The often-rivaling state’s most powerful teacher’s union and the state Legislature’s top elected official struck a tentative deal on cuts to teacher and school district health costs, which is projected to save at least $1 billion annually.
Senate President Stephen Sweeney, D-3rd District, and the New Jersey Education Association jointly unveiled the rare alliance Monday morning at a press conference in the Trenton Statehouse building. It calls for the creation of two lower-cost health plan alternatives for teachers, called the New Jersey Educators Health Plan and the Garden State Health Plan.
The proposals come as state officials and lawmakers eye how to cut down on the ballooning costs of public worker retirement and health care, which together are unfunded by at least $100 billion.
The new plans would essentially offer “Chapter 78 relief,” a proposal long-backed by the NJEA ever since the creation of the Christie-era policy in 2011, requiring members to pay anywhere between 3 to 35 percent of their health insurance premiums, depending on their salary and plan.

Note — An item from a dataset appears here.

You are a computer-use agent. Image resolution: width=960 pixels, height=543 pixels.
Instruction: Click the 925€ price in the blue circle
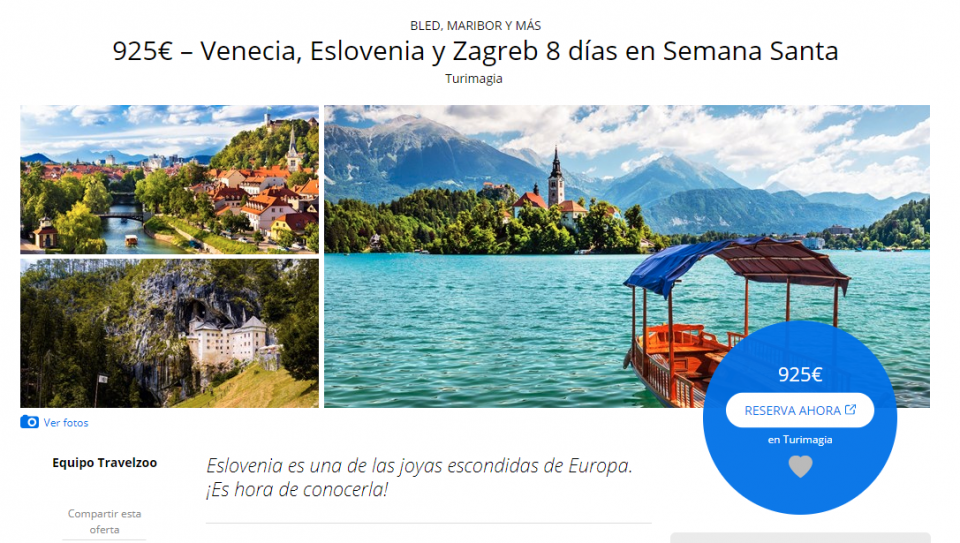click(x=800, y=374)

“This agreement is a win-win,” Sweeney told reporters Wednesday. “This is a pretty huge announcement today that we’re coming up with over a billion dollars in savings. This has been a long, long journey.”
The NJEA and Sweeney have been bitter rivals for years; the union backed a Republican to unseat the Senate President during his 2017 reelection campaign, in what became the most expensive state legislative race in United States history. But the two appeared to mend fences Monday.
“We are standing side by side and we’re both smiling,” NJEA President Marie Blistan said Monday, standing next to Sweeney.
The hope now is that the measure can make it through the state Assembly and past Gov. Phil Murphy’s desk.
While Murphy has supported Chapter 78 relief in the past, his office did not indicate whether he would sign the measure.
“The Murphy Administration and Assembly Speaker Coughlin long ago adopted this approach by encouraging collaboration with our union partners to save taxpayers dollars and ease the health care cost burden on our workers,” Alyana Alfaro, a spokesperson for the governor’s office, said in a statement. “The governor looks forward to reviewing the proposal put forward today and working together to finally give our educators the long-overdue Chapter 78 relief they deserve,” she added.
Assembly Speaker Craig Coughlin, D-19th District, likewise said that his own house would review the proposals.
“After urging the Senate president and NJEA leadership to meet last year, I am pleased that Senate President Sweeney has followed through on the work I began in negotiating an agreement that appears to have accomplished the goals I set out one year ago,” he said in a statement.
“I am confident that today marks yet another important step in my efforts to create long-term fiscal savings for New Jersey’s taxpayers,” the speaker added.
The NJEA has put millions of dollars into both campaigns.
“This has been the culmination with a very long process. It wasn’t easy, but the work we’ve done has been a major victory,” Blistan added. “With this agreement, we are restoring economic stability to this great profession.”
Both Blistan and Sweeney said they hope that teachers would be motivated to switch to the plan, which would cost less and take fewer dollars out of their paychecks.
Savings under the new proposal would clock in at just over $1 billion a year—$670 million that local school districts would save and $403 million that the NJEA members would save. Most of the savings would come from the NJEHP, Sweeney said.
With the GSHP, plan members would be restricted to using medical services only in New Jersey. The GSHP and NJEHP would be the only two health care options for new hires. Older hires could stay in their existing plans, though it is not clear which plans would be available if the plan is implemented.
Most NJEA members use the NJ DIRECT 10 or the NJ DIRECT 15, which requires them to pay either $10 or $15 copays.
Coughlin put forward a plan last year, which Sweeney then derailed as a non-starter, that would have let school employees pay their health premiums as a percentage of their salary, dropping costs to between 2 percent and 8 percent of their pay.
Murphy has argued that health care savings could be founded by negotiating contracts with unions, such as the NJEA and Communications Workers of America.
The Senate president told Murphy he would agree to a millionaire’s tax if the governor could find $1 billion of pension cuts in his $40.9 billion budget for the coming fiscal year, which starts on July 1.
With the Murphy and Sweeney camps frequently butting heads, Sweeney previously entertained putting the proposed health care cuts before voters as a ballot question in the 2020 election.
Another proposal that could still go before the voters in the 2020 presidential election calls for cutting the defined pension benefit plan public workers currently have, and replacing it with a hybrid of a pension and 401k-style retirement plan.
Editor’s note: This story was updated at 4:11 p.m. EST on March 9, 2020 to include comments from New Jersey Assembly Speaker Craig Coughlin.